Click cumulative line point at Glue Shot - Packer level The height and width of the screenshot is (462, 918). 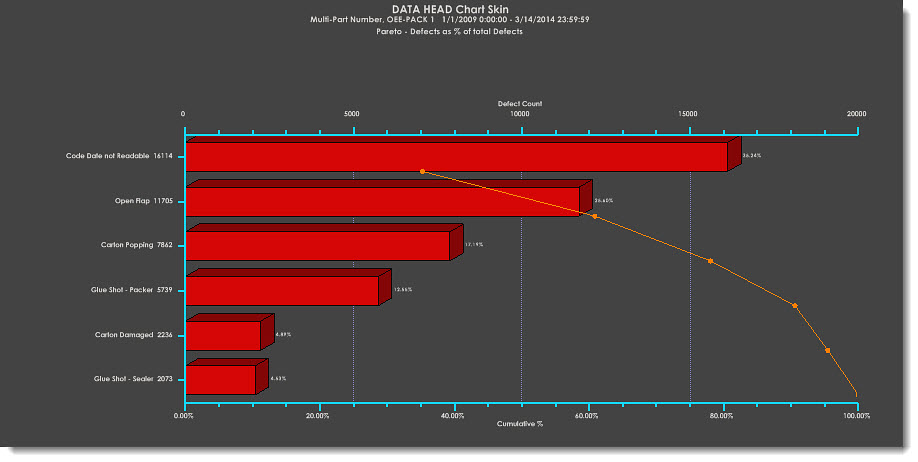pyautogui.click(x=795, y=305)
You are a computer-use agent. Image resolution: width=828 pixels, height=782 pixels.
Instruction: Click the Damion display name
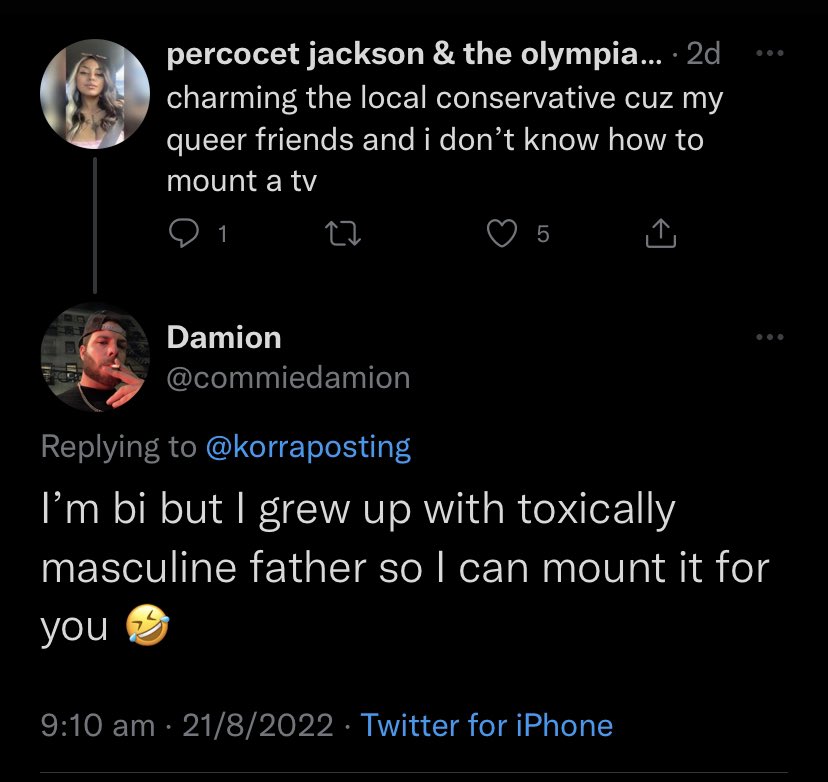(x=224, y=337)
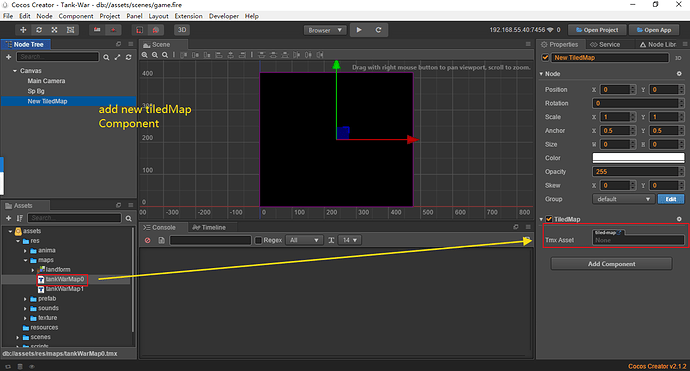
Task: Toggle the Regex checkbox in Console
Action: (258, 240)
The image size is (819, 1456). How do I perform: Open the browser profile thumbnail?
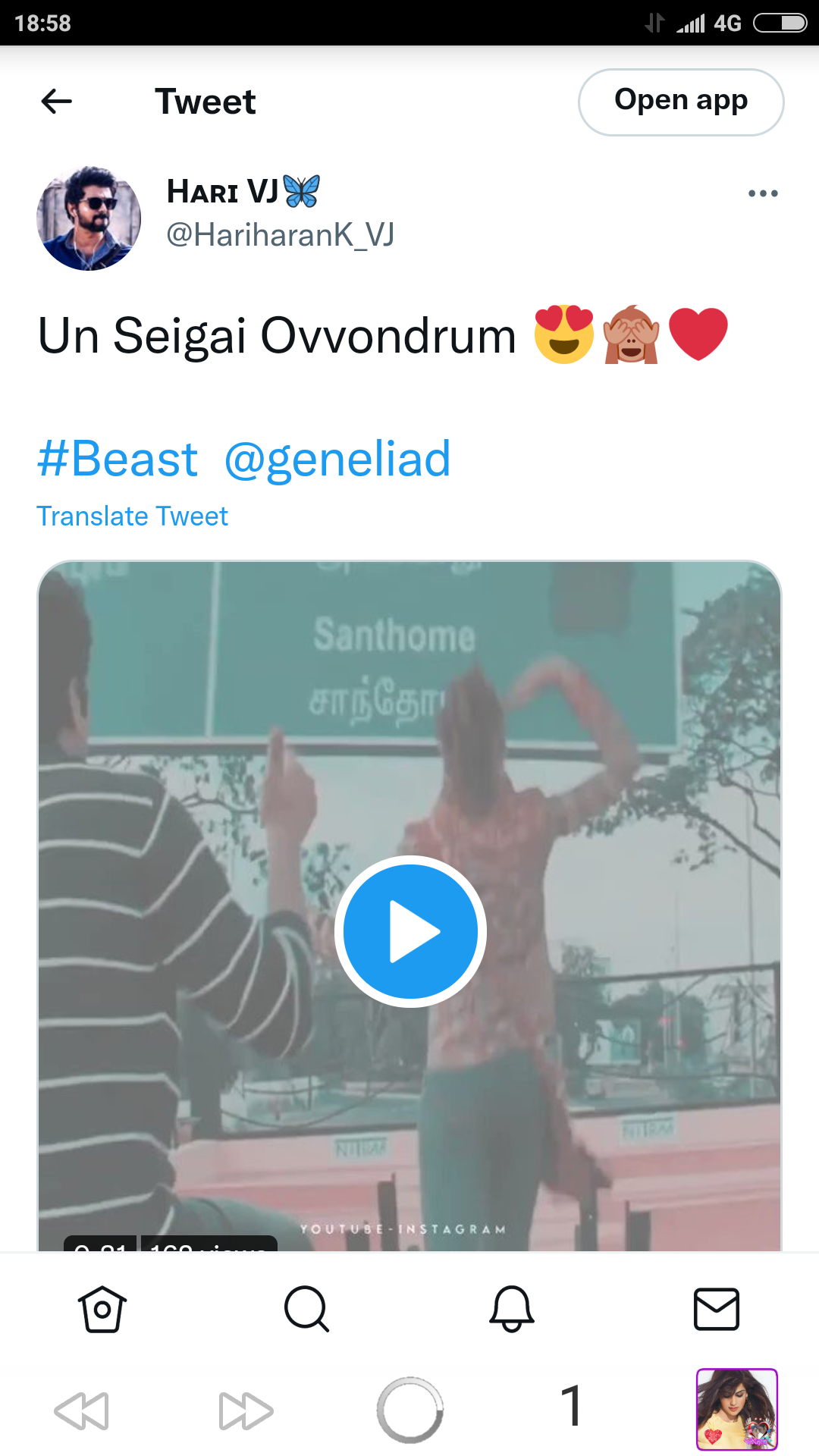(x=737, y=1410)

TASK GOAL: Would you retype exactly the lines running from the line that contains "The image size" through the end of the listing above, both included? Skip every picture.

ANSWER FOR THIS EXERCISE:
The image size is (819, 1456). How do I perform: Open the browser profile thumbnail?
(x=737, y=1410)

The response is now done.